DIRECTIONS FOR THIS TASK: Copy every line of the entries below, requests included, but multiply each number in the answers, both the click coordinates and the viewport sizes, by 0.6 and round to whole numbers, with halves rounded up. Leave the numbers in the requests unchanged and omit the pictures.

RECORDS SHOWN:

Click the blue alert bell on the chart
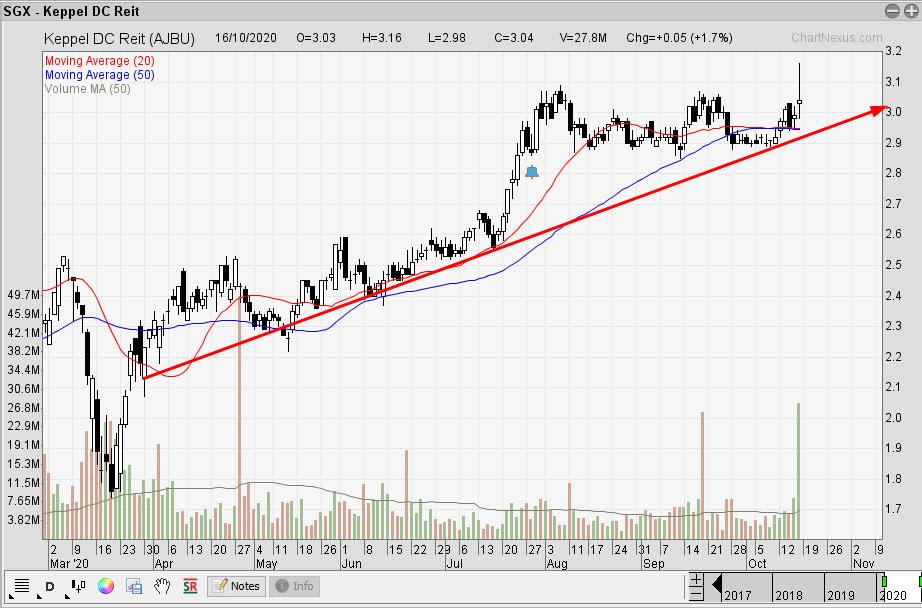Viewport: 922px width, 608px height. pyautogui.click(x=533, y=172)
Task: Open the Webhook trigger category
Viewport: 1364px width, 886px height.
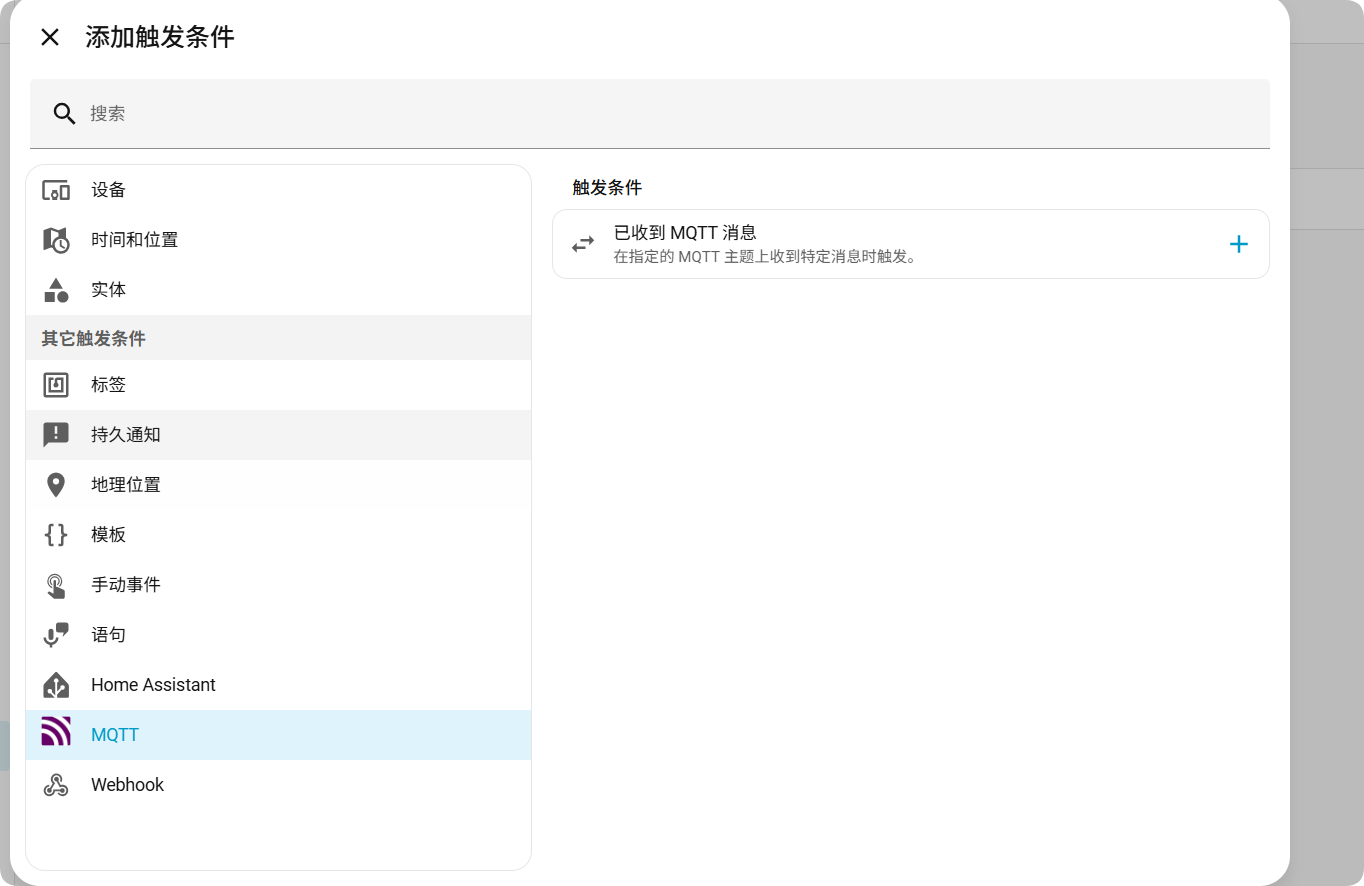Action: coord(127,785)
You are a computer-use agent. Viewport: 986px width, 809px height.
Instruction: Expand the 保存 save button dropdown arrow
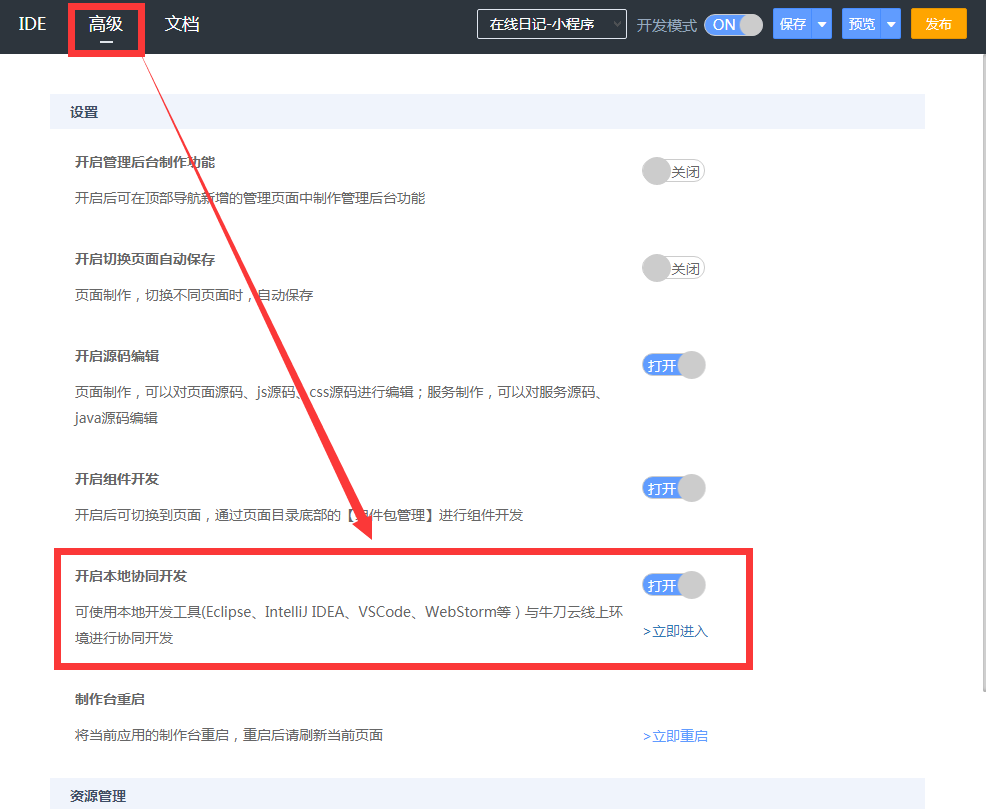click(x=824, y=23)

IN RESPONSE:
Click the blue alert bell on the chart
Viewport: 553px width, 365px height. pyautogui.click(x=320, y=103)
Task: Open the Webhook trigger category
Viewport: 1364px width, 886px height.
Action: coord(76,471)
You are a computer-use agent. Viewport: 986px width, 809px height.
Instruction: Expand the 保存 save button dropdown arrow
click(x=494, y=14)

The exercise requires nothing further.